A versão remasterizada do jogo, disponível para PCs e consoles da atual geração, reforça o esmero de seus desenvolvedores e a qualidade gráfica de Resident Evil 6, bem como o trabalho louvável de seus artistas em elaborar a variedade de cenários e suas intersecções nas diversas histórias. Mesmo em 2025, o jogo continua a ser um deleite para os olhos, principalmente à noite, em que seus efeitos de iluminação fazem as cores de Lanshiang e Tall Oaks vibrarem.

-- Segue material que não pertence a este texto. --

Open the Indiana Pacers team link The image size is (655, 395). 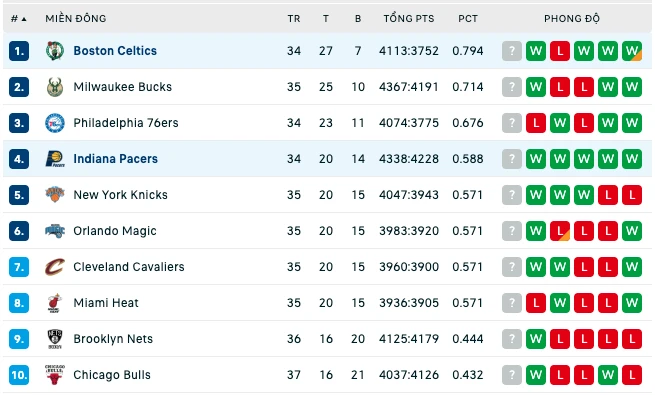click(x=116, y=159)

O legado de Resident Evil 6 é complicado: mesmo com todas as suas falhas, ele ainda é um jogo extremamente divertido de se jogar com um amigo ou mesmo sozinho. Seu combate e seus visuais não envelheceram tão radicalmente quanto os de RE4 ou RE5, mas mesmo assim suas várias campanhas são as que oferecem menos apelo para serem revisitadas, graças ao seu enredo caótico e a pouca profundidade oferecida aos seus personagens. E, ainda assim, é estranhamente satisfatório revisitar seus fracassos e testemunhar o ponto final das tendências que a franquia vinha seguindo no novo milênio. Se por nada mais, sem Resident Evil 6 nós certamente não teríamos o atual período de renascença que a marca se encontra, produzindo novas versões de seus clássicos enquanto ainda puxa a narrativa para frente.